It is well known that institutional investors, including Endowments, Foundations and Public Employee pension plans have historically included a significant allocation in their portfolios to Alternative Investments.
To address their funding gaps and operational budgets, institutional investors have made private market allocations a staple of their portfolios. But individuals and defined contribution plans remain relatively underexposed, if not altogether unallocated.
The main reason is clear enough:
Other factors contribute, too: high investment minimums, steep net-worth qualifications for investor participation, complex tax treatment, and even the inability to source (and access) quality opportunities, in part due to limitations on advertising private placements.
But recently new product types, emerging platforms, and trading technologies, as well as key legal and regulatory changes, have made alternative investments (AI) a more realistic opportunity for individual investors.
Historically, the traditional 60:40 allocation to Stocks and Bonds has served investors fairly well.
However, periodic crashes that have bedeviled those portfolios in the past are certain to repeat.
In addition, in today’s ever broadening Global Economy, there is becoming a convergence of correlations that, particularly in a time when the portfolio is required to provide distributions to support current income needs and withdrawals create a negative dollar cost averaging impact.
A portfolio that is adjusted to include a significant allocation to alternatives, has shown to be able to create an improvement in overall portfolio performance.
For the Advisor, as the industry as we know it continues to shift, there are three big questions to answer:
How can you adapt your business model to deliver solutions that support your clients’ needs; how can you set yourself apart from your competition; and, on top of it all, how can you ensure the profitability and sustainability of your practice?
- How can you adapt your business model to deliver solutions that support your clients’ needs?
- How can you set yourself apart from your competition?
- how can you ensure the profitability and sustainability of your practice?
The answers are not simple, and while there’s no single solution, many advisors are finding that there is one approach that can help address —at least to some degree—all three challenges: Alternative investments.
Here’s why alternative investments may be an answer you’ve been looking for:
1: Alternatives can help you stand out in a crowded playing field.
Whether you are battling brokerage firms, the “guy down the street,” or robo-advisors, one way to stand out from the crowd is to deliver clear, tangible value to your clients.
First, alternative investments are an important diversification tool within your clients’ portfolios. Second, they’re simply not on the menu at most larger brokerage firms—or on robo-advisor platforms.
Plus, many of the advisors you compete against may shy away from the research required to analyze and select appropriate alternatives. If you’re willing to do your homework, alternatives may just be the differentiator you’ve been looking for.
2: Alternatives are well suited to today’s market environment.
Low interest rates, high volatility, and an aging bull market have many investors wondering if it’s time to rethink a passive, equities-based approach to retirement planning—especially if higher yields are needed to reach their investment objectives.
Because alternatives are positioned to generate returns in rising and falling market environments, a more active approach to portfolio management that leverages alternatives has the potential to help increase returns.

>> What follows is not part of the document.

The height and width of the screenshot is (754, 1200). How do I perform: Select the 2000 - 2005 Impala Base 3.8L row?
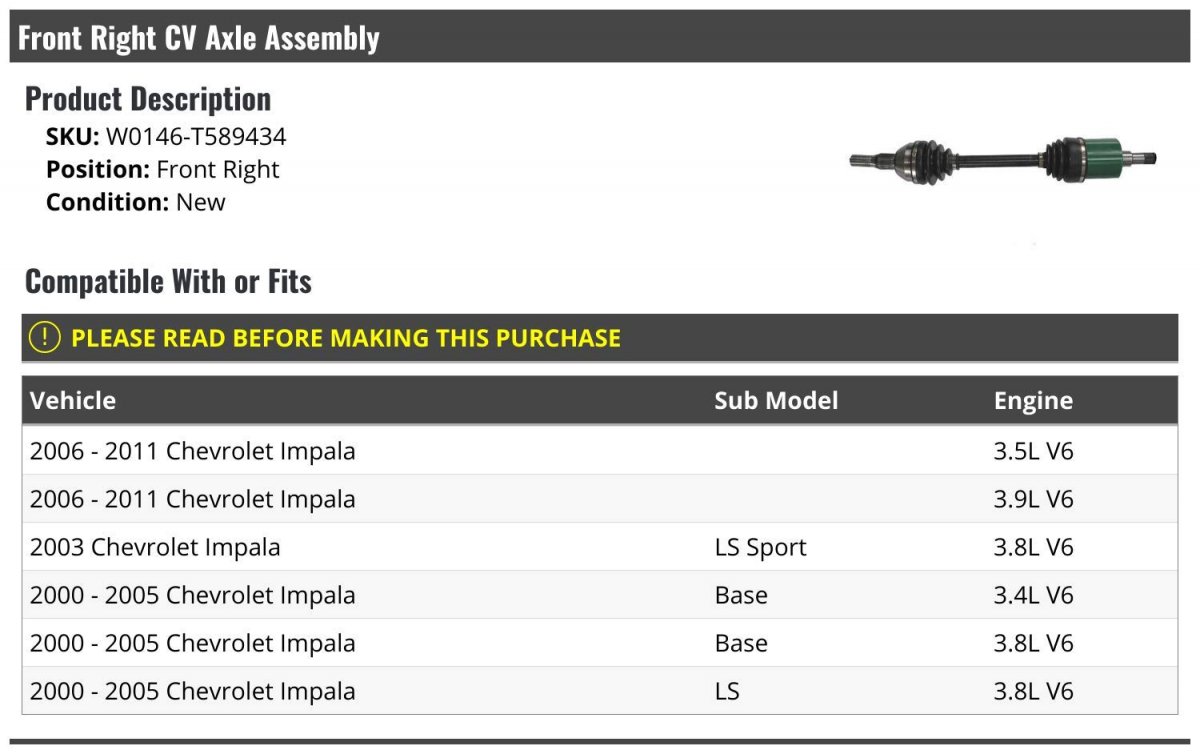(x=600, y=643)
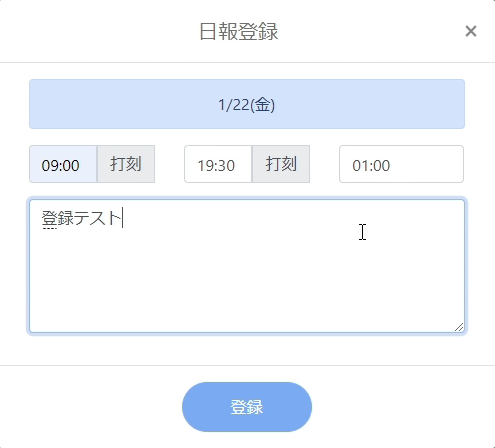Click the 19:30 time value

(216, 165)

Plus, when combined with multiple asset classes such as stocks, bonds, currencies, and commodities, alternatives may help provide the all-important diversification element that your client’s portfolios require.
3: Alternatives can open the door to conversations with your clients.
The days are gone when you could “set and forget” your client relationships—much less your clients’ portfolios. Alternatives offer a great reason to reach out to existing clients and have a new conversation.
And initiating that conversation is one of the most important actions you can take to re-establish yourself as your clients’ trusted advisor. It can assure them that lower-cost or even free investment advice that they may be considering does not provide the guidance they need to achieve their goals.
Of course, alternative investments aren’t the only answer to managing the storm of change across the industry, but by including alternatives in portfolios, you may be able to create the portfolio return and the client differentiation you need to stand out in a ever more crowded playing field.
Now is the time to research the options, determine which alternatives make the most sense, and then start the conversation with your clients. Your clients will value your active guidance and, ultimately, your proven dedication to helping them achieve their investment goals.
That, in the end, is every advisor’s key to success.